In a follow-up study, Alcántara et al. (2019) examined the relationship between psychosocial stress and sleep in Hispanics/Latinos but did not find significant associations between acculturative stress and objective measures of sleep duration. This may be due to the use of a general Hispanic/Latino sample, which obscures differences between heritage groups (García et al., 2020). The authors also mentioned their study results were underpowered and limited by small sample size for some effect modification analyses (Alcántara et al., 2019).

There are a few limitations to consider for our study. First, given that this is a cross-sectional study, a causal relationship between sleep duration and acculturation or depression cannot be determined. Additionally, the acculturation-related variables used in our study do not fully capture the multi-dimensional nature of acculturation: acculturation involves factors such as diet, relationships, values, and beliefs. We were only able to use the variables available in the NHANES as proxies for acculturation (i.e., time spent in the U.S. and language(s) spoken at home). Finally, to increase our sample size we used pooled data from NHANES 2005–2018 survey cycles. A limitation of pooling data is that social contexts across survey years may be inconsistent and thus affect survey responses. A final limitation is that sleep duration and depression have a bidirectional relationship, meaning more research is needed to elucidate how sleep duration influences or is influenced by depression (Dong et al., 2022). However, our study strengths—the use of a large amount of survey years and a nationally representative sample of Mexican Americans—should also be noted.

5. Conclusions

We found acculturation and depression to be associated with short and long sleep duration. Our results provide additional evidence of a link between acculturation/depression and short and long sleep duration among the Mexican American population.

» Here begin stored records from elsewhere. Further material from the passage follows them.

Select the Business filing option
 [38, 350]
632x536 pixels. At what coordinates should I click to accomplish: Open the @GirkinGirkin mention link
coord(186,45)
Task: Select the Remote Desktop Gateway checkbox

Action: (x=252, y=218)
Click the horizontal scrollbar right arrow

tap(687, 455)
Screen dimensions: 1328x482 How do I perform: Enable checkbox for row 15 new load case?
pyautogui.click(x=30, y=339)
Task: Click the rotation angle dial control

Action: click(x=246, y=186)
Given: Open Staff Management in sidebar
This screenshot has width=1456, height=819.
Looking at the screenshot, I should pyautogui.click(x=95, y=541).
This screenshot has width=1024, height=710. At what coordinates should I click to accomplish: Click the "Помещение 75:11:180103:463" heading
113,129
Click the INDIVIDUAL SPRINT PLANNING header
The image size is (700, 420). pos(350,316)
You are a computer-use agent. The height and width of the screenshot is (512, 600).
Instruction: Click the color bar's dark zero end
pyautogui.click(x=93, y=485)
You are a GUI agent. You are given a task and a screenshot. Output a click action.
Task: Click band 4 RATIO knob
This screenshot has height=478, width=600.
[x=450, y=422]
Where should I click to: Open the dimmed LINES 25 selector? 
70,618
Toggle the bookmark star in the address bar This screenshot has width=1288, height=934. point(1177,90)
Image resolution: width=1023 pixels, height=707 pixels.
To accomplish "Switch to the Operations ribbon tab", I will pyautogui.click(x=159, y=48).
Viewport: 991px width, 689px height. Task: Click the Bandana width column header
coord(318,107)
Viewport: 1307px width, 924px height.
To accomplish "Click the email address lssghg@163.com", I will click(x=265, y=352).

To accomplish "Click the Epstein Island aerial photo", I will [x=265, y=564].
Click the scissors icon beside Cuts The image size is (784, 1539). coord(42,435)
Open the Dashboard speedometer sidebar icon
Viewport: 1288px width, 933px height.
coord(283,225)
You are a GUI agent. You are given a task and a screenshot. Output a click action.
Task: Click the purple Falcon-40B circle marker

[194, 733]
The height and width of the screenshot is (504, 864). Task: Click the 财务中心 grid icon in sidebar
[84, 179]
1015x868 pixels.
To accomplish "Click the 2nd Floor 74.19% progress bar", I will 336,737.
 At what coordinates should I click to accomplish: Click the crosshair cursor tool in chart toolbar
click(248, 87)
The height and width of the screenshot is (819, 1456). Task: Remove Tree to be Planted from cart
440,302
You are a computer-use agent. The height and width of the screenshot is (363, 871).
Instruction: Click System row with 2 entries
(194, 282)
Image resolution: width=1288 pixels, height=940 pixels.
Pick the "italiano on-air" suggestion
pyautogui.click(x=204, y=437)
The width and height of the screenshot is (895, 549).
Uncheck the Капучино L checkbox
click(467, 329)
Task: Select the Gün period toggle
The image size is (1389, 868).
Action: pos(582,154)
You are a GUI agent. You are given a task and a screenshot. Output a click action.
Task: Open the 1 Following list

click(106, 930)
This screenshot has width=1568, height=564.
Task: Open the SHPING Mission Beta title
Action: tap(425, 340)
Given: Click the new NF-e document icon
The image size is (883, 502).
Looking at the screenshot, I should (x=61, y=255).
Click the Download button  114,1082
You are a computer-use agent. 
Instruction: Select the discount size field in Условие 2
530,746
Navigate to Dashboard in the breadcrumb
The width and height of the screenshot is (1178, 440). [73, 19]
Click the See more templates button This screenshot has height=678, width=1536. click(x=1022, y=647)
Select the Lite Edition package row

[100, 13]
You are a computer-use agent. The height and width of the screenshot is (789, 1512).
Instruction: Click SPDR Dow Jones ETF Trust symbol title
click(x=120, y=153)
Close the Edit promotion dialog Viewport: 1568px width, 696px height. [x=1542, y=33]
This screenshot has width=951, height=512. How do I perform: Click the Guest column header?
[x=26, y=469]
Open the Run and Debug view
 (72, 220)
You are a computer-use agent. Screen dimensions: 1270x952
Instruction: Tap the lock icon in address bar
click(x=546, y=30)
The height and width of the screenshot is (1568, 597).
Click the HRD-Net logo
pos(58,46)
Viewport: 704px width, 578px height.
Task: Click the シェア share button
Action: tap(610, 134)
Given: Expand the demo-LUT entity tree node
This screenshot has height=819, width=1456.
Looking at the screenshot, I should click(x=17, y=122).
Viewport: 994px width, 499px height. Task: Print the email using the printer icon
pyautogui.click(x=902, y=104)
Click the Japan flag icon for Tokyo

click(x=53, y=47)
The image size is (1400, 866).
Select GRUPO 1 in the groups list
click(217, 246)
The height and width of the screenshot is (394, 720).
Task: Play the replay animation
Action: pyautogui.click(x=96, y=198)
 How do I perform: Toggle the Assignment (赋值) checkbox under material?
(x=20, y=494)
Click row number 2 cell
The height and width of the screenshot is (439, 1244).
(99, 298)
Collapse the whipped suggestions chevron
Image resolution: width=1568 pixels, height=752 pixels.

This area of research remains under-studied and further work should be done to elucidate the relationship between acculturation/depression and sleep among this population. For example, future studies should examine the association between acculturation and other sleep health measures (e.g., trouble falling asleep, sleep disorders, etc.). Moreover, since Mexican immigrants have been shown to be at a higher risk for acculturative stress and health consequences due to acculturation, improving health practitioner knowledge on how sleep duration and quality are influenced by these psychosocial and cultural processes is vital to ameliorating sleep health disparities.

Declaration of Competing Interest

The authors declare that they have no known competing financial interests or personal relationships that could have appeared to influence the work reported in this paper.

Acknowledgements

CKO, DL, FAMI, and FW efforts were supported by the Division of Intramural Research, National Institute on Minority Health and Health Disparities, National Institutes of Health (ZIA MD000015). The content is solely the responsibility of the authors and does not necessarily reflect the views of the National Institutes of Health. We would also like to acknowledge and thank Dennis W. Buckman of Information Management Services Inc. for his invaluable guidance and assistance in the data analysis for this study.